He watched videos, bought courses from genuine educators, and finally began to understand the language of the market.
Pivot points, leading and lagging indicators, and risk management terms he once ignored became his everyday vocabulary.
But by then, he had no capital left. Even the rental income was drying up.
The Loan That Changed Everything
In mid-2020, he took a massive step. A business loan of ₹25 lakh, mortgaging his property.
A portion went into a commercial venture; the rest went back to trading.
That’s where the free fall began.
“Day by day losses shuru ho gaye. Option buying ne band baja diya.”
He poured all ₹25 lakh into the market, thinking he now knew how to recover his past losses.
But the losses piled up faster than he expected. Somewhere between ₹10-₹16 lakh disappeared in trades that he thought were well-calculated.
He started recovering a portion, almost ₹10-12 lakh, but the pressure of loans made him increase position sizes.
And then came the death blow: Overconfidence + Leverage + No stop loss.
In just one month, it was all gone.
The Cost of Hope
With no father around, the pressure of family fell squarely on him. His sister’s wedding was coming up, and in a desperate attempt to cover expenses, he dipped into her FD too.
That, too, was lost in the market.
“Shaadi fix ho chuki thi… functions bhi. Risk lena pada. 5 lakh aur daale… fir dheere dheere 25 lakh aur chale gaye.”
What he couldn’t provide, his sister managed with her savings. But the guilt didn’t leave him.
He stopped thinking about his marriage.
1.25 Crore.
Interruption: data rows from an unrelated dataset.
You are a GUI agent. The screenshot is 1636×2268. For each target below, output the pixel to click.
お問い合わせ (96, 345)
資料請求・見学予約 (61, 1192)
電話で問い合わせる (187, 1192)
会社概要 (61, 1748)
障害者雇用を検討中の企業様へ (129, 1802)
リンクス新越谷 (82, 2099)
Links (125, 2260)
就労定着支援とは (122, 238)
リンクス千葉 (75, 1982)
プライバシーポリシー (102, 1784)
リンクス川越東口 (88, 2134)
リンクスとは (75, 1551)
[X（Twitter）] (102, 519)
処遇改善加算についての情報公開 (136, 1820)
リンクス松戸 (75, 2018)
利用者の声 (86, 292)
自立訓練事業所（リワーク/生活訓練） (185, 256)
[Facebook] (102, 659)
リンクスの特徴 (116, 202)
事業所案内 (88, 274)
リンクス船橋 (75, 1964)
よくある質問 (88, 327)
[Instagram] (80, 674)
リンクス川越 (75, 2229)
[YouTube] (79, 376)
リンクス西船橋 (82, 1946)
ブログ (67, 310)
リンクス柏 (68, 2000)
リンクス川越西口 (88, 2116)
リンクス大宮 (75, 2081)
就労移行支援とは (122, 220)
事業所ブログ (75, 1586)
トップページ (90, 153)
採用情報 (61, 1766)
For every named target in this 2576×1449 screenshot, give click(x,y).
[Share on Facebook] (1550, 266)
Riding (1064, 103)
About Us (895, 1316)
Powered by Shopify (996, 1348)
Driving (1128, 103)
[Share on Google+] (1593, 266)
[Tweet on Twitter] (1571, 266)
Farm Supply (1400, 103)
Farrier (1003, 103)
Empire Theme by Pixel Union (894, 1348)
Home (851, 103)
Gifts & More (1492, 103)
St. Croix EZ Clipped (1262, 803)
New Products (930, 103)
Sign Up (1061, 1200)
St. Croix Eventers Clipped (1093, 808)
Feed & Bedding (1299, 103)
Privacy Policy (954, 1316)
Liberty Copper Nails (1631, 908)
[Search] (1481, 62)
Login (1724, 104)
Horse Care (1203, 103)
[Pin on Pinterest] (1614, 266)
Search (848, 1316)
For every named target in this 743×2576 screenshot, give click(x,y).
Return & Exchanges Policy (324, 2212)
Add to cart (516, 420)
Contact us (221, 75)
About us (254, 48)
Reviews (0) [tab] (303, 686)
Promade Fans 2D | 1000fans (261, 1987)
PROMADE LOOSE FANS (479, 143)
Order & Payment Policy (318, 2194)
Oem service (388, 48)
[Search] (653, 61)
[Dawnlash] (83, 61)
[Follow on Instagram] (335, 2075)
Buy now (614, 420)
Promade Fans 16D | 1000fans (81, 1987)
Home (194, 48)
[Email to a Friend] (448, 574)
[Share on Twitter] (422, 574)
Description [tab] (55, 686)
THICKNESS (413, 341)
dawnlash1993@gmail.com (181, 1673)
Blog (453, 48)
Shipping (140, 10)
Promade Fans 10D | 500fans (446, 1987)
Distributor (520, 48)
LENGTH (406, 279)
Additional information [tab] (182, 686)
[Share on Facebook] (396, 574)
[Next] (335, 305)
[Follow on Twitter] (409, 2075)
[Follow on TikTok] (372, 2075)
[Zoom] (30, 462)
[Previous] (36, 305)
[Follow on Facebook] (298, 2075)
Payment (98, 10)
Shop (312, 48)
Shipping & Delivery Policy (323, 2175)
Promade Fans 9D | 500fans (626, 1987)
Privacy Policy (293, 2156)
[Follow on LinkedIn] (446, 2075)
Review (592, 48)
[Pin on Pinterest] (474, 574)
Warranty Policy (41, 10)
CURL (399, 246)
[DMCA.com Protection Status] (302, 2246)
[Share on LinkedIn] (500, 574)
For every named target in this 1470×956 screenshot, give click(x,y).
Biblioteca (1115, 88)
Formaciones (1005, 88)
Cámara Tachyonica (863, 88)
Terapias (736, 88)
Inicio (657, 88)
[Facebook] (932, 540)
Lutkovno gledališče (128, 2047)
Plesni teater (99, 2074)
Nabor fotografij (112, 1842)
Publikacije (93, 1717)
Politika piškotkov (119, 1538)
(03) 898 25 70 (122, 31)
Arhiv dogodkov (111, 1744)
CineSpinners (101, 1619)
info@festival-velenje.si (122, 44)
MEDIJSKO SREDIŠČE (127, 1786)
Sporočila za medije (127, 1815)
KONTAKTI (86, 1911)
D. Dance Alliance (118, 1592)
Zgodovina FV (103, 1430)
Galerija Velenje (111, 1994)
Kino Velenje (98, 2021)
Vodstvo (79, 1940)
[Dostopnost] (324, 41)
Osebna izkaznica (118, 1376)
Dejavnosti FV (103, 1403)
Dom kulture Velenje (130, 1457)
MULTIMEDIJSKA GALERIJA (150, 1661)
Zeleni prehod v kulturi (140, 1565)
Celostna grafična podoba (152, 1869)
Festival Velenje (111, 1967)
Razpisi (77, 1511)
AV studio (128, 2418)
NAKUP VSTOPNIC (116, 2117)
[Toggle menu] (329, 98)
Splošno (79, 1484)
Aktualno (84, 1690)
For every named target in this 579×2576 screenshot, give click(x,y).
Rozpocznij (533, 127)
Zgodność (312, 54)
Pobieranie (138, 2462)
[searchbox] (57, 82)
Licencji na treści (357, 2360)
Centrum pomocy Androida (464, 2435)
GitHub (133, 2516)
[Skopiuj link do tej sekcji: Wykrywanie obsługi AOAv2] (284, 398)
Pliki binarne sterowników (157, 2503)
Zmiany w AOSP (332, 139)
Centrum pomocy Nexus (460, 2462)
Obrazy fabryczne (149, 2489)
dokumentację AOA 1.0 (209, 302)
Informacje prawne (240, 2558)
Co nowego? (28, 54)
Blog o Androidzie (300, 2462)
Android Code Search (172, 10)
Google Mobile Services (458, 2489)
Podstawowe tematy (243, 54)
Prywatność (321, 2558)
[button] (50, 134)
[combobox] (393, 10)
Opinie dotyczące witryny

That’s the Number.
Anish’s need to clear debts turned into a dangerous obsession. He began borrowing from lending apps, banks, and even private lenders.
“Pichle saal August tak 80 lakh tak loan ho gaya tha. 35 lakh aur loan liya, mortgage karke. Bas interest pressure se jaan nikal rahi thi.”
He gave ₹10-15 lakh to others to settle personal loans. Tried again to trade out of debt, and each expiry day became his personal battlefield.
Most of them ended in loss.
And now, he stands at a debt of around ₹1.25 crore. The bank EMIs are overdue. He has requested time, planning to sell his commercial building to repay the loan.
He lives modestly. Rental income supports his mother, and whatever remains is enough for daily expenses.
He has read books. He understands price action. Sometimes, he even earns ₹1-1.5 lakh in a few trades.
But by the fourth day, the pattern repeats, overtrading leads to fresh losses.
“Akele aadmi ke upar agar sab zimmedaari ho… toh market mein chalna aur mushkil ho jata hai.”
What We Can Learn
Anish’s story isn’t rare—but it is real. This isn’t just about bad trades. It’s about what happens when trading becomes your only escape route.
It’s a cautionary tale of how knowledge without control and experience without discipline can be more dangerous than ignorance.
No flashy endings. No “turned it around” narrative, at least not yet.
But there’s one thing Anish still holds onto: Hope, not the blind one that ruined him, but the kind that’s built from painful awareness.
“Market har kisi ko paisa de sakta hai… par le bhi sakta hai. Mujhe ab samajh aa gaya hai ki agar karna hai, toh sahi tareeke se hi karna hai.”
If you’re someone trying to make it in the markets, remember: You don’t have to lose everything to learn. You can learn from Anish’s story.